Often, a tea is made from a combination powder containing both sea moss and bladderwrack, and this tea is considered to be a natural remedy for hypothyroidism. Since sea moss and bladderwrack work to stimulate the thyroid, neither should be ingested for hyperthyroidism, a condition where the thyroid gland is overstimulated.
Sea Moss Dosage
If ingesting orally, whether in a supplement or beverage, it is recommended to take between 4-12 g of sea moss daily for up to two months. However, oral dosages have not been determined yet by the FDA.
If using a gel made from a mixture of sea moss and water, it can be applied topically in amounts similar to how you would use a standard lotion or exfoliant. Test on a small portion of the skin first to be sure there are no negative reactions. Gel can also be ingested, but use in small amounts as suggested above.
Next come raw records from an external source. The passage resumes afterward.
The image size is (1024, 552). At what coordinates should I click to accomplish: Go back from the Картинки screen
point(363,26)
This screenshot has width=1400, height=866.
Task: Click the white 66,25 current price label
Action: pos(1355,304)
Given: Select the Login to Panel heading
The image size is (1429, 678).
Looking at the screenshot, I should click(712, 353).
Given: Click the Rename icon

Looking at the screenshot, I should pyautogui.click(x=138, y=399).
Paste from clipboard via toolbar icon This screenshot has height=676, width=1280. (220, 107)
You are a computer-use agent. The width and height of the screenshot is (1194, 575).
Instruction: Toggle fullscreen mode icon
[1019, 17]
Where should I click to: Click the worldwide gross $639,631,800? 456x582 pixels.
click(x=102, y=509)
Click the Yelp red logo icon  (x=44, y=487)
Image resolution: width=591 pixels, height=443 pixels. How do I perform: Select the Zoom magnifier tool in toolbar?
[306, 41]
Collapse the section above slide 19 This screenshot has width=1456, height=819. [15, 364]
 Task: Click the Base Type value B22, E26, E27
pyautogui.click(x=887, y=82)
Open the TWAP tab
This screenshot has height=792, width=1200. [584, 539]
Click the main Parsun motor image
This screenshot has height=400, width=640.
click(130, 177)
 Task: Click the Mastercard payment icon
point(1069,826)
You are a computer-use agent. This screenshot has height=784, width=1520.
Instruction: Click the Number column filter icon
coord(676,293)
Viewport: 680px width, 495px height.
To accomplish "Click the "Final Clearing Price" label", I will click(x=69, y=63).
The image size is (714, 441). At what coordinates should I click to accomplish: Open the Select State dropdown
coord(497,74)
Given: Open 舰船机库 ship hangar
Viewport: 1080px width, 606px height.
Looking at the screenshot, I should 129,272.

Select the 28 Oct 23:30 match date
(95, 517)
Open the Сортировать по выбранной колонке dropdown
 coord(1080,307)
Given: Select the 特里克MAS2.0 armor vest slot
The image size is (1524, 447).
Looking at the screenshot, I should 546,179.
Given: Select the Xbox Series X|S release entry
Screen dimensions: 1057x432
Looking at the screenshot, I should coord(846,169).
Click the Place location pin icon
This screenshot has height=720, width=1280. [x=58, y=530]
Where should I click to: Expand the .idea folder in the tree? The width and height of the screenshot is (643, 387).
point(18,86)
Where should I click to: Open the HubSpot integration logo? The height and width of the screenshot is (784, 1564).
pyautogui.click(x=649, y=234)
What are the side effects of Sea Moss?
Topical Use: Sea moss is not considered to be hazardous when applied topically, but it may cause mild irritation when applied around the eye area. It is FDA approved for general topical use.
Oral Use: There are some safety considerations when it comes to oral use of sea moss. Although sea moss is generally considered safe to consume, many side effects and safety concerns have not been scientifically evaluated in full. Use with caution and consider consulting with a doctor first in treating serious or chronic conditions.
The effects for women who are pregnant or breastfeeding have not been tested yet. It is best to use caution and avoid using in those scenarios. Because of its effects show in diabetic animal models, if you have diabetes, then you should consult with a doctor before using. Sea moss may cause kidney irritation if consumed in large amounts or over an extended period of time. Many people who are allergic to cedar and/or peaches may also have an allergic reaction to sea moss.
Frequently Asked Questions
Can Babies use Sea Moss?
The topical use of sea moss is considered to be so safe, that it can even be used on children and babies. It is even already included in many baby-designed lotions and creams. While those specific lotions have not been researched, the ingredients in those lotions (including sea moss) are FDA approved. Therefore, any topical uses that would be performed in adults can also be performed in children. However, parents should use caution and only use in smaller quantities to see how the infant’s skin will react before using regularly.